Switzerland has ratified the framework convention and its five protocols. It is actively involved in the work of government experts on regulations for other types of weapon that the Convention does not yet cover.
Rules regarded as customary international law
Switzerland also supports efforts beyond the scope of the CCW to restrict or ban weapons that have serious humanitarian consequences.
As with any use of weapons in an armed conflict, the use of cluster munitions and anti-personnel mines, for example, is restricted by the general rules and principles of international humanitarian law. In particular, the latter stipulates which measures must be taken to minimise the consequences of the conflict on the civilian population and civilian objects. The most important rules of international humanitarian law that apply to the use of weapons are:
- the obligation to distinguish between civilian objects and military objectives,
- the ban on indiscriminate attacks,
- the obligation to respect the principle of proportionality, and
- the obligation to take steps to minimise the consequences of an attack for the civilian population.
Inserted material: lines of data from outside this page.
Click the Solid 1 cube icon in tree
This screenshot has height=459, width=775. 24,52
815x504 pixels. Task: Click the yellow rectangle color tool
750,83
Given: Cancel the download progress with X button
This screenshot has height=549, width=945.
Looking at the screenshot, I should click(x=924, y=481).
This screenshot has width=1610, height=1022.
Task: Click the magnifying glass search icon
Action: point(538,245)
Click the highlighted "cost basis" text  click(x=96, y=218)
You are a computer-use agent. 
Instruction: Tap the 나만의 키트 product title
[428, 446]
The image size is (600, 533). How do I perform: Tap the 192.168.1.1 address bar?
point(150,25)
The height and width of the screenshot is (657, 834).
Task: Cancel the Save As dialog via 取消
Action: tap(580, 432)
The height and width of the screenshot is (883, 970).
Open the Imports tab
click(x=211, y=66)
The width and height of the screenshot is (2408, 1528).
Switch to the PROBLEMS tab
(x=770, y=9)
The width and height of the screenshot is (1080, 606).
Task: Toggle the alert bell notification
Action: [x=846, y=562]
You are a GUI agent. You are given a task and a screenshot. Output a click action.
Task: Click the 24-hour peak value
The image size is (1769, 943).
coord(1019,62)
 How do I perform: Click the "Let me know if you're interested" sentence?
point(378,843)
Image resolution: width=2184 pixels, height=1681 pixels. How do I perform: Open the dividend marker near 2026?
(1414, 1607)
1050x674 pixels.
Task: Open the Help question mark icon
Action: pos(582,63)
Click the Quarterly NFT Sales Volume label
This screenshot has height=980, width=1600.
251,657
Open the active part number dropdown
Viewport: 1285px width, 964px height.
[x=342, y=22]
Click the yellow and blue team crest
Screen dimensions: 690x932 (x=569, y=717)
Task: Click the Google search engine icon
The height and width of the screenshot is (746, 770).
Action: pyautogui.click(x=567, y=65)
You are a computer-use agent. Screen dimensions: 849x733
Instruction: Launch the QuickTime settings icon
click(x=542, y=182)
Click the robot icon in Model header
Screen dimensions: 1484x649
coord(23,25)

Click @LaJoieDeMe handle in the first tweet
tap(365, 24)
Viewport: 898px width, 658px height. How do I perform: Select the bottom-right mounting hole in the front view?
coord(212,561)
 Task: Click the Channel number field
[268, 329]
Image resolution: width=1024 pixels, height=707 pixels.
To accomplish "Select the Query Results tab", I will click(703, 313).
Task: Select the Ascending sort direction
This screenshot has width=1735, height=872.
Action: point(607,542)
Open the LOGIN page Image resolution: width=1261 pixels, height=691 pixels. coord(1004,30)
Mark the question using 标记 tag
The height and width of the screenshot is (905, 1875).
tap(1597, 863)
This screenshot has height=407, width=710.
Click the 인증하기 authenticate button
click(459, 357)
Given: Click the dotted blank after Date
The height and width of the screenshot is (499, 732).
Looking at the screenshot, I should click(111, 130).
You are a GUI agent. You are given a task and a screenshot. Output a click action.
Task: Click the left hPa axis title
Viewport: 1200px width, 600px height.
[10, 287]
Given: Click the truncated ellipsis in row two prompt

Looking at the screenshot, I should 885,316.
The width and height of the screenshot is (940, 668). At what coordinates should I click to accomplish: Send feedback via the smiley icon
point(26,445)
These rules are a part of customary international law and therefore apply to any party to a conflict – governments as well as non-government armed groups – regardless, of whether a country is party to the relevant treaty under international law.
Conventions on Cluster Munitions and Ânti-Personnel mines
Both chambers in Switzerland’s parliament ratified the Convention on Cluster Munitions on 30 May 2008 which follows in spirit the Convention on Anti-Personnel Mines of 18 September 1997, and which Switzerland was one of the first countries to ratify, on 24 March 1998. Owing to the serious humanitarian consequences of these weapons, both Conventions stipulate a comprehensive ban on their use, development, production, purchase, transfer and storage.